→ Task details
A faithful copy of the entries is required, with no images in it.

BEGIN

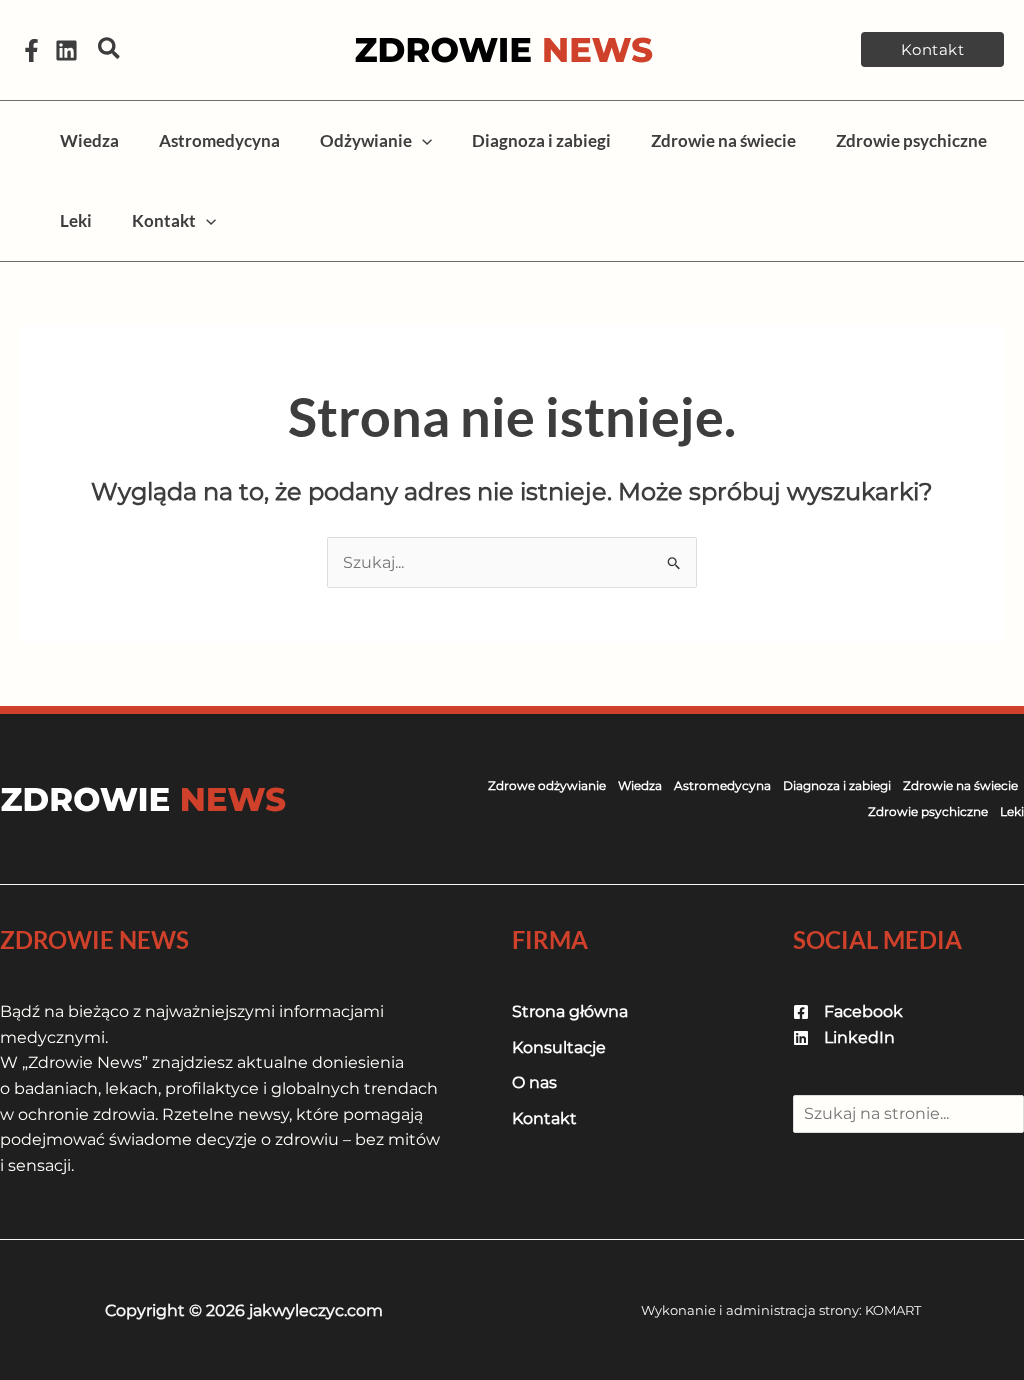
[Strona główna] (570, 1012)
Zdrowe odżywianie (547, 785)
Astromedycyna (722, 785)
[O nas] (534, 1083)
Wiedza (640, 785)
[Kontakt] (544, 1119)
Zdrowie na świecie (960, 785)
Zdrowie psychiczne (928, 811)
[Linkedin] (66, 50)
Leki (1012, 811)
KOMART (893, 1310)
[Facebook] (31, 50)
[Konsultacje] (559, 1048)
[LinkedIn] (844, 1038)
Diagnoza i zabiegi (837, 785)
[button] (110, 49)
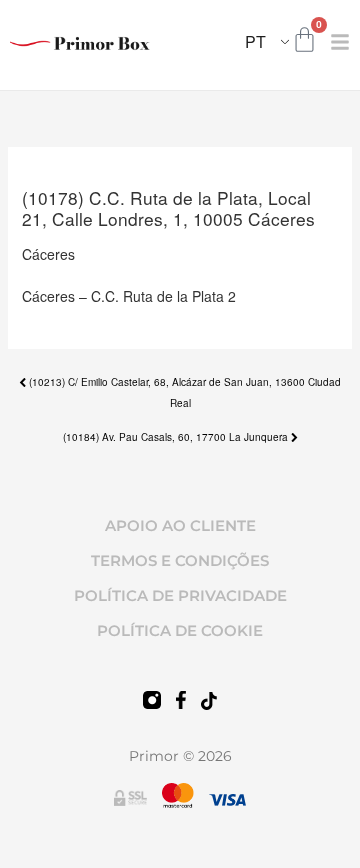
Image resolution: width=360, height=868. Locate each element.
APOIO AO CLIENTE (180, 525)
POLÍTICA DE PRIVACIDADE (180, 595)
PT (255, 41)
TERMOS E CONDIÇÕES (180, 560)
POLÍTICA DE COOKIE (180, 630)
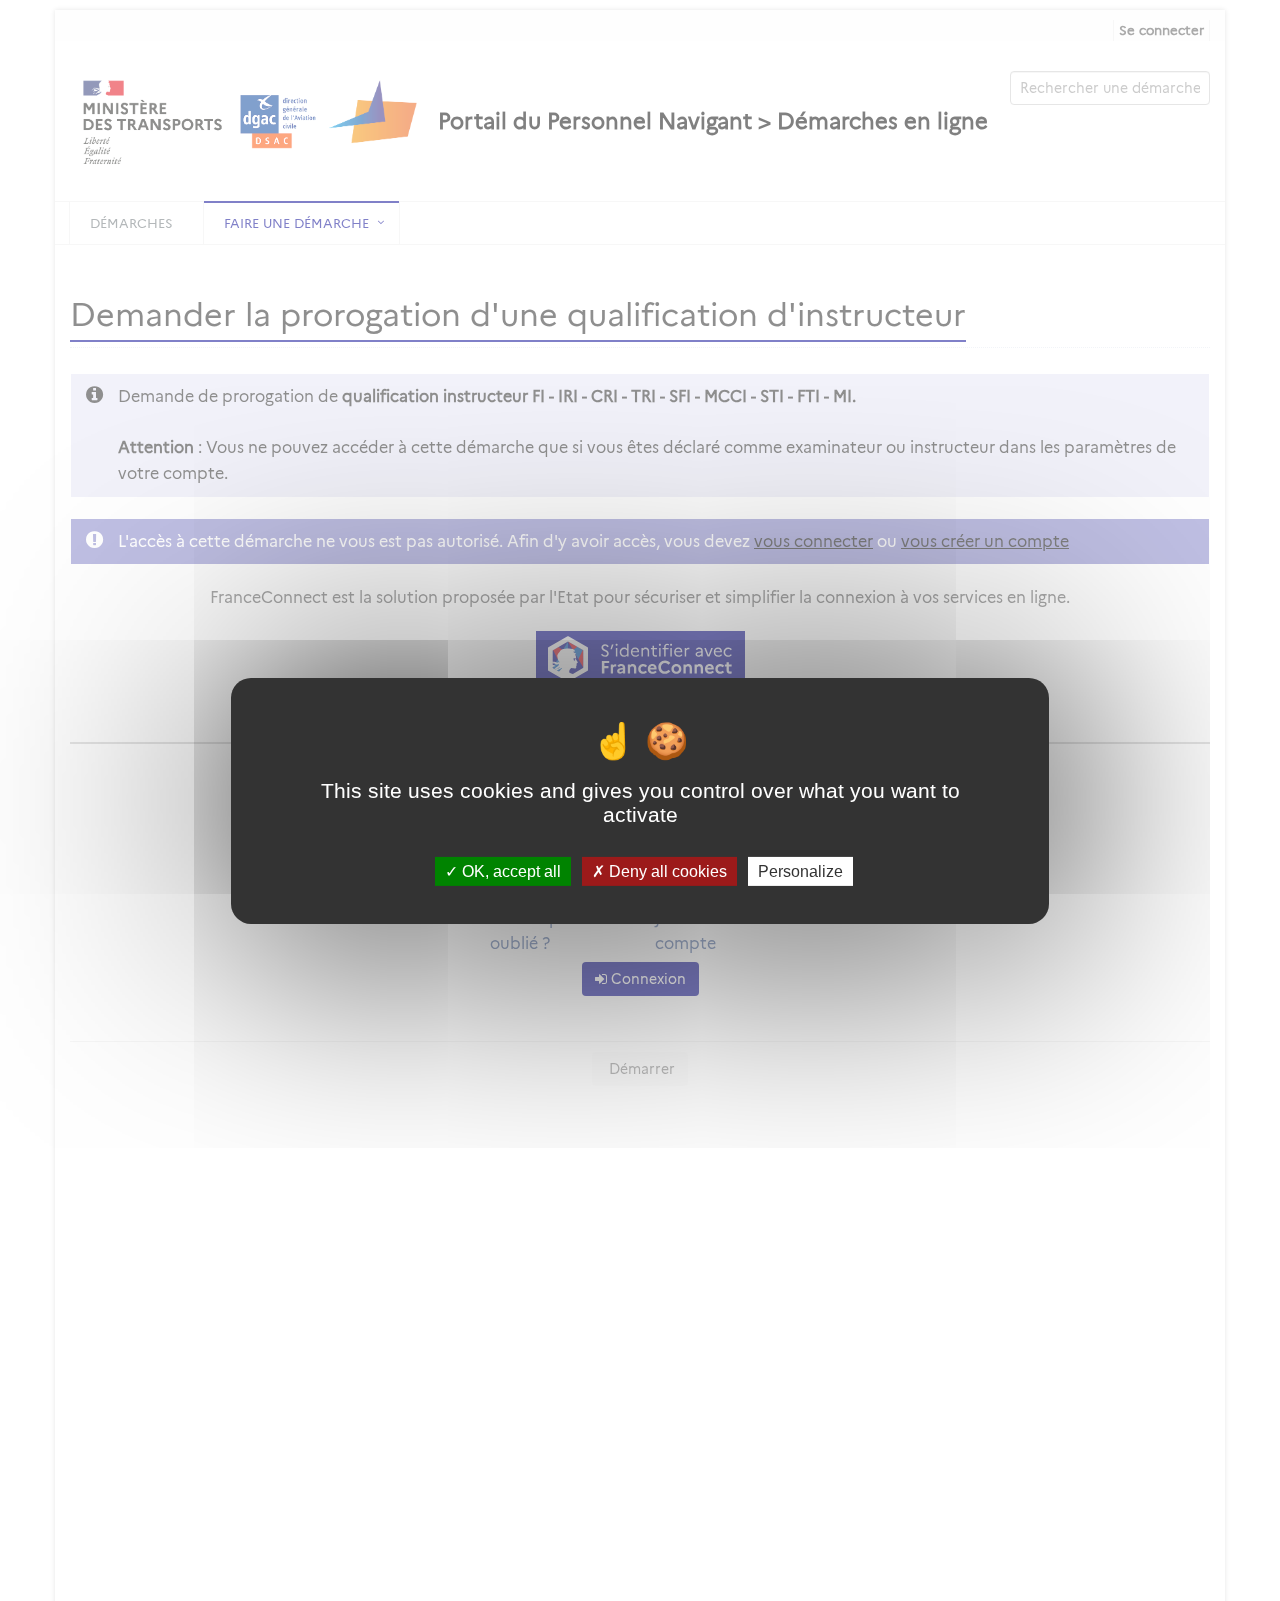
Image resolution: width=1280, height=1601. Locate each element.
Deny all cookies (666, 870)
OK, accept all (509, 870)
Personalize (800, 870)
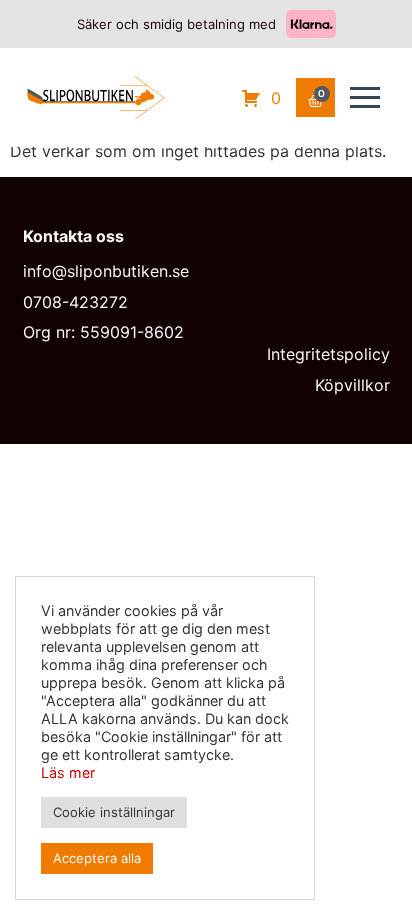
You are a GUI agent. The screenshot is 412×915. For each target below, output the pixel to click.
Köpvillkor (352, 385)
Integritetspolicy (328, 354)
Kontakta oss (73, 236)
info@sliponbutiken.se (106, 271)
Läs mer (68, 772)
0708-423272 (75, 302)
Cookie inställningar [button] (114, 812)
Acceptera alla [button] (97, 858)
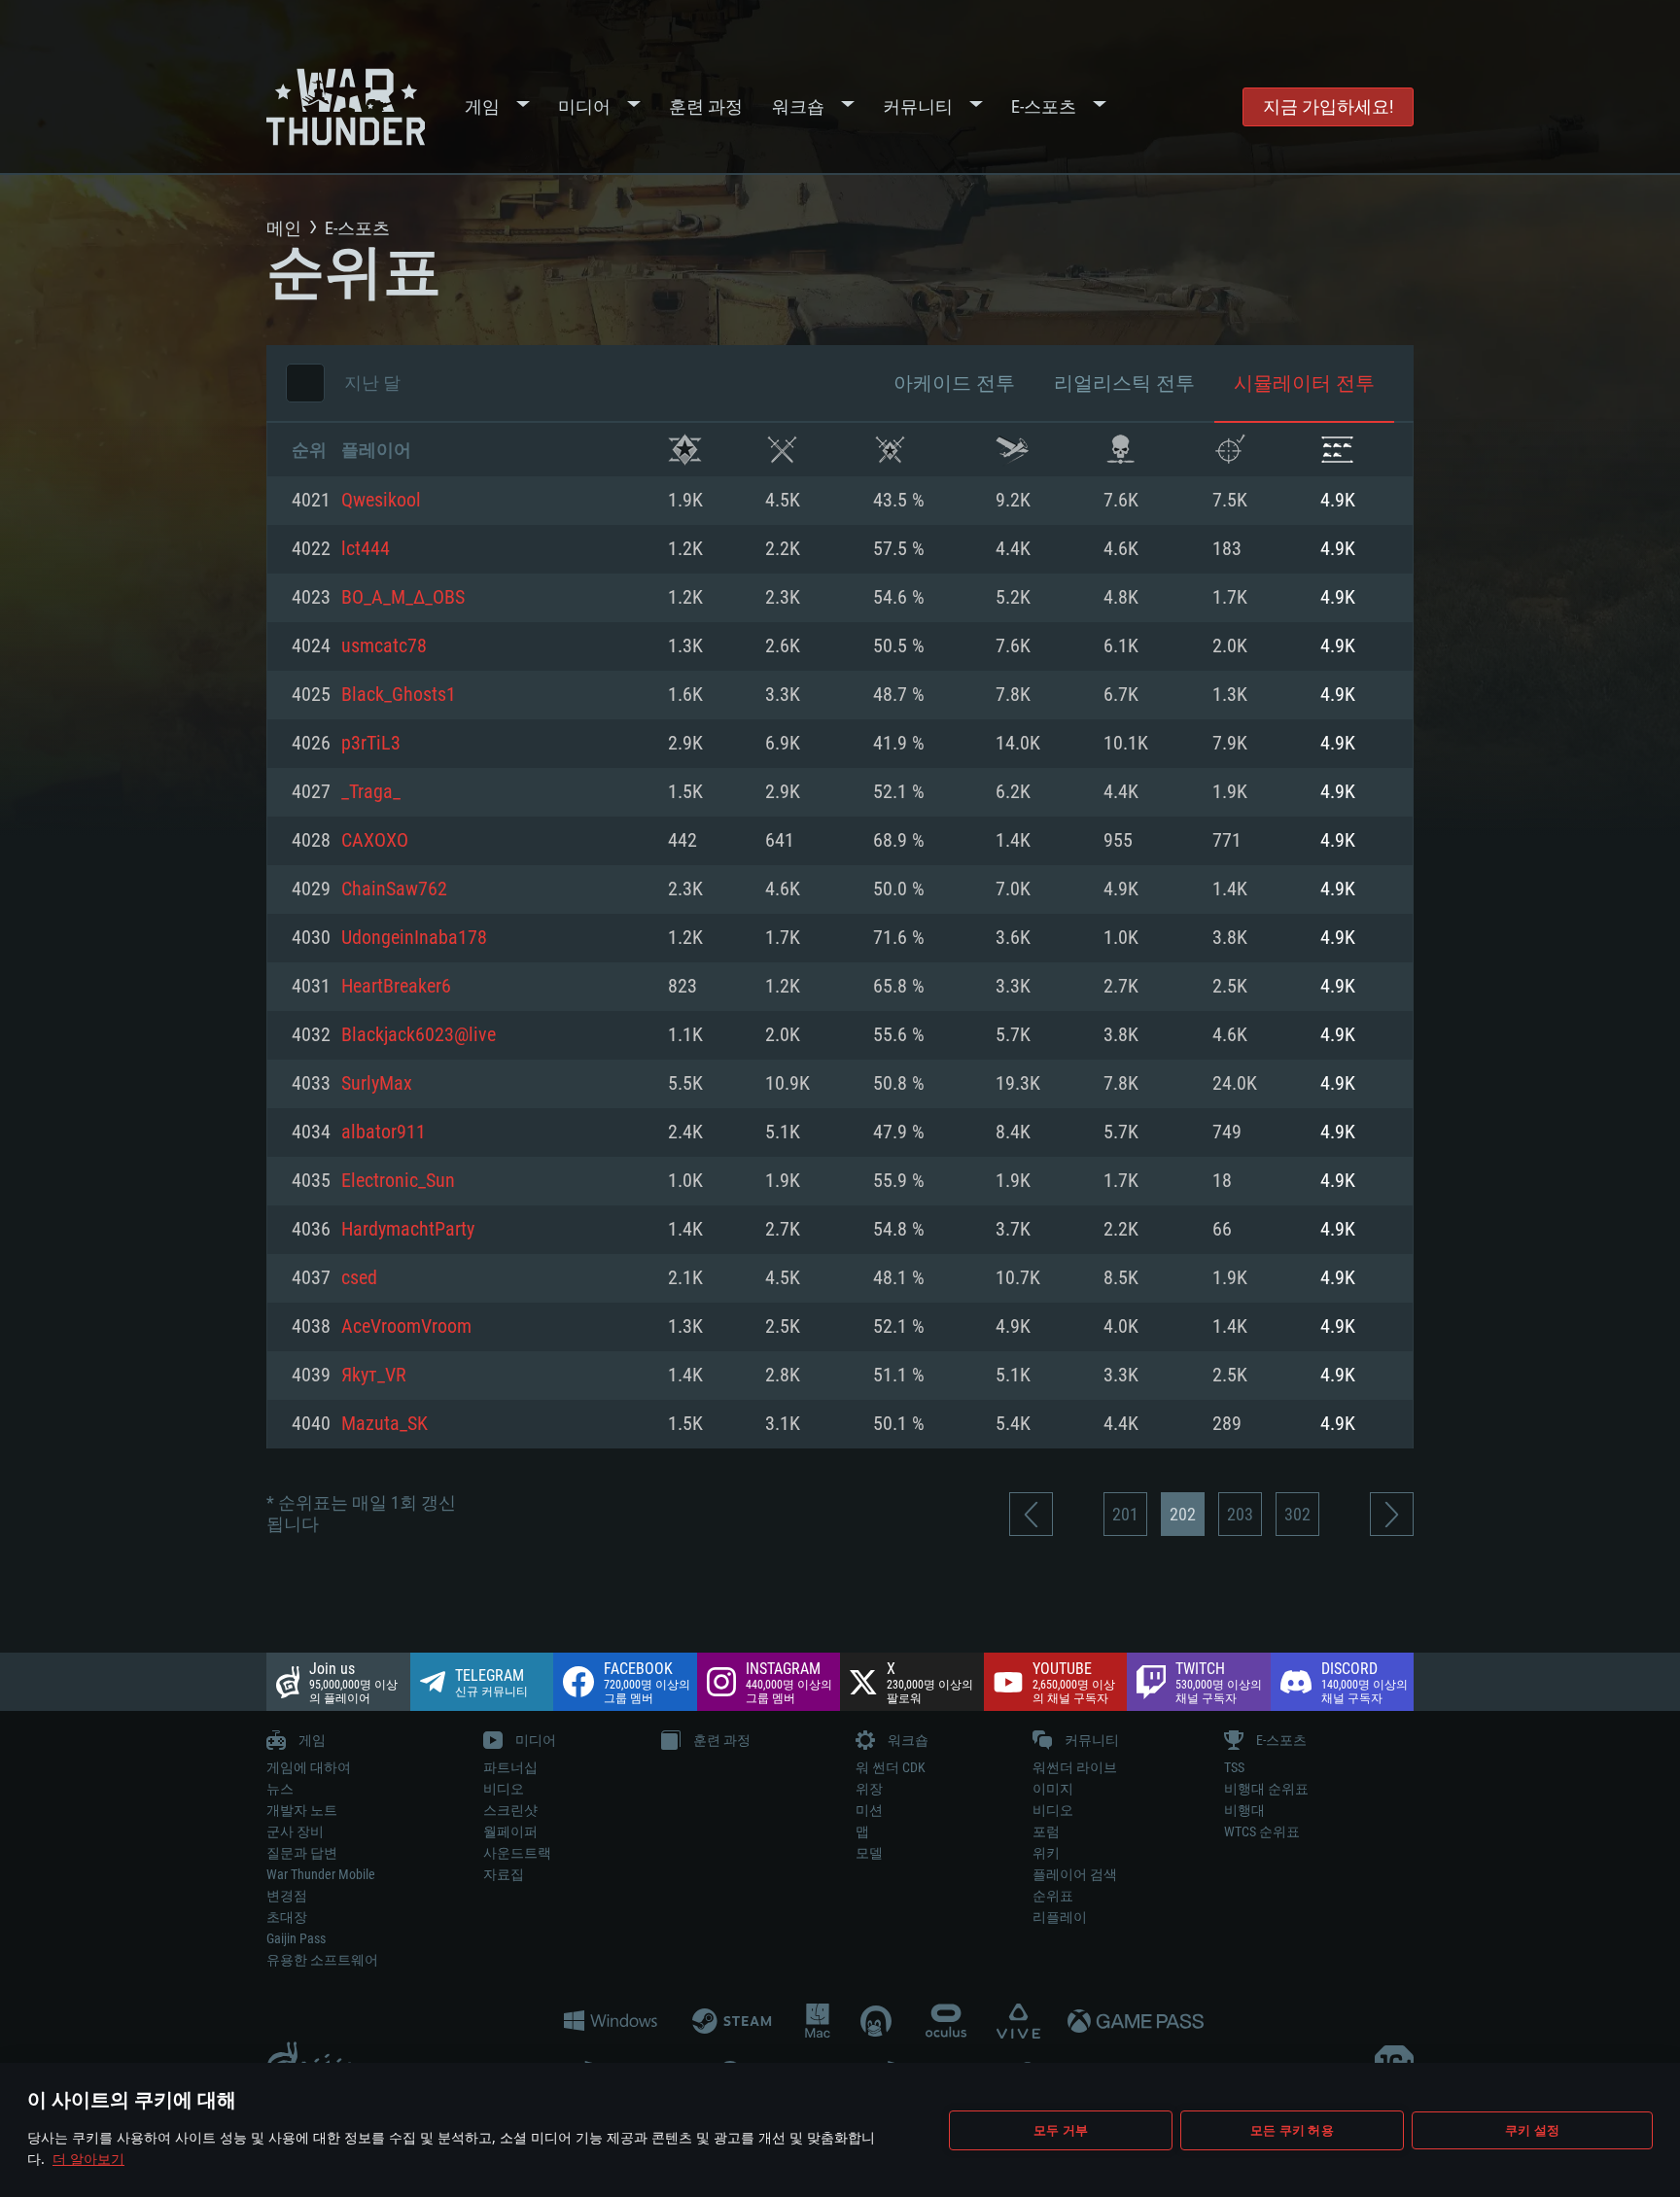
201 (1125, 1514)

END

→ Reply to the exercise
[Strona główna] (570, 1012)
Zdrowe odżywianie (547, 785)
Astromedycyna (722, 785)
[O nas] (534, 1083)
Wiedza (640, 785)
[Kontakt] (544, 1119)
Zdrowie na świecie (960, 785)
Zdrowie psychiczne (928, 811)
[Linkedin] (66, 50)
Leki (1012, 811)
KOMART (893, 1310)
[Facebook] (31, 50)
[Konsultacje] (559, 1048)
[LinkedIn] (844, 1038)
Diagnoza i zabiegi (837, 785)
[button] (110, 49)
Image resolution: width=360, height=868. Locate each element.
APOIO AO CLIENTE (180, 525)
POLÍTICA DE PRIVACIDADE (180, 595)
PT (255, 41)
TERMOS E CONDIÇÕES (180, 560)
POLÍTICA DE COOKIE (180, 630)
Image resolution: width=1280, height=1601. Locate each element.
Deny all cookies (666, 870)
OK, accept all (509, 870)
Personalize (800, 870)
You are a GUI agent. The screenshot is 412×915. For each target below, output the pixel to click.
Köpvillkor (352, 385)
Integritetspolicy (328, 354)
Kontakta oss (73, 236)
info@sliponbutiken.se (106, 271)
Läs mer (68, 772)
0708-423272 (75, 302)
Cookie inställningar [button] (114, 812)
Acceptera alla [button] (97, 858)
201 (1125, 1514)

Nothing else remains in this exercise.